Dataset entries:
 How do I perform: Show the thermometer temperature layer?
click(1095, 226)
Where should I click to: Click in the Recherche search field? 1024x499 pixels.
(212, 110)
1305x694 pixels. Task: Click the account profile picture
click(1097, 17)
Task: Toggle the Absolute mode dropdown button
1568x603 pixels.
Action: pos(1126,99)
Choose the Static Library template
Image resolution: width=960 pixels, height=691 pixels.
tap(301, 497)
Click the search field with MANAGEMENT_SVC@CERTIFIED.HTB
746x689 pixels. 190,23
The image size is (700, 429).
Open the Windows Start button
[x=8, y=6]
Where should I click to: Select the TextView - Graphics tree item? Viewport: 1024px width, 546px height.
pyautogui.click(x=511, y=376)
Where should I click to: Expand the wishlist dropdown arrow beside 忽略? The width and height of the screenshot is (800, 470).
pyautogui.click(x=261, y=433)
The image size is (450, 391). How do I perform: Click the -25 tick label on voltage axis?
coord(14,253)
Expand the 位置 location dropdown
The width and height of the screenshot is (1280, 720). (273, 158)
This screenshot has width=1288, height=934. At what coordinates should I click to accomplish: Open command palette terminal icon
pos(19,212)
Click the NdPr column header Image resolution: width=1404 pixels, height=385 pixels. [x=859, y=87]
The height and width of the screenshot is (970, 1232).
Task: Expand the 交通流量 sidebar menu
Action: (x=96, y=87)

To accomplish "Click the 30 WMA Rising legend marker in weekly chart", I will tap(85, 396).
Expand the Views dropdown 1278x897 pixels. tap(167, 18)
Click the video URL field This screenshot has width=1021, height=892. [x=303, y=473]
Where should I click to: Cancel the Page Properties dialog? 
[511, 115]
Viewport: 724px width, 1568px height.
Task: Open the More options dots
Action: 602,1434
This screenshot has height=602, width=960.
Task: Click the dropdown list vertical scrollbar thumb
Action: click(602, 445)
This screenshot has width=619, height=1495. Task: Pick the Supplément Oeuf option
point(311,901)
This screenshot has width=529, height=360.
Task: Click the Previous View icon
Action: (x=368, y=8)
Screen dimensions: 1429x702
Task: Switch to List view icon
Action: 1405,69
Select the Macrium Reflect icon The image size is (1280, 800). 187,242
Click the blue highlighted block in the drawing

ASSIGNMENT
Your reply must be the entries above, returned word for word.

ANSWER TO THE PROBLEM
 How do I perform: Show the thermometer temperature layer?
click(1095, 226)
Where should I click to: Click in the Recherche search field? 1024x499 pixels.
(212, 110)
1305x694 pixels. Task: Click the account profile picture
click(1097, 17)
Task: Toggle the Absolute mode dropdown button
1568x603 pixels.
Action: pos(1126,99)
Choose the Static Library template
Image resolution: width=960 pixels, height=691 pixels.
tap(301, 497)
Click the search field with MANAGEMENT_SVC@CERTIFIED.HTB
746x689 pixels. 190,23
The image size is (700, 429).
Open the Windows Start button
[x=8, y=6]
Where should I click to: Select the TextView - Graphics tree item? Viewport: 1024px width, 546px height.
pyautogui.click(x=511, y=376)
Where should I click to: Expand the wishlist dropdown arrow beside 忽略? The width and height of the screenshot is (800, 470).
pyautogui.click(x=261, y=433)
The image size is (450, 391). How do I perform: Click the -25 tick label on voltage axis?
coord(14,253)
Expand the 位置 location dropdown
The width and height of the screenshot is (1280, 720). (273, 158)
This screenshot has width=1288, height=934. At what coordinates should I click to accomplish: Open command palette terminal icon
pos(19,212)
Click the NdPr column header Image resolution: width=1404 pixels, height=385 pixels. [x=859, y=87]
The height and width of the screenshot is (970, 1232).
Task: Expand the 交通流量 sidebar menu
Action: (x=96, y=87)

To accomplish "Click the 30 WMA Rising legend marker in weekly chart", I will tap(85, 396).
Expand the Views dropdown 1278x897 pixels. tap(167, 18)
Click the video URL field This screenshot has width=1021, height=892. [x=303, y=473]
Where should I click to: Cancel the Page Properties dialog? 
[511, 115]
Viewport: 724px width, 1568px height.
Task: Open the More options dots
Action: 602,1434
This screenshot has height=602, width=960.
Task: Click the dropdown list vertical scrollbar thumb
Action: click(602, 445)
This screenshot has width=619, height=1495. Task: Pick the Supplément Oeuf option
point(311,901)
This screenshot has width=529, height=360.
Task: Click the Previous View icon
Action: (x=368, y=8)
Screen dimensions: 1429x702
Task: Switch to List view icon
Action: 1405,69
Select the Macrium Reflect icon The image size is (1280, 800). 187,242
Click the blue highlighted block in the drawing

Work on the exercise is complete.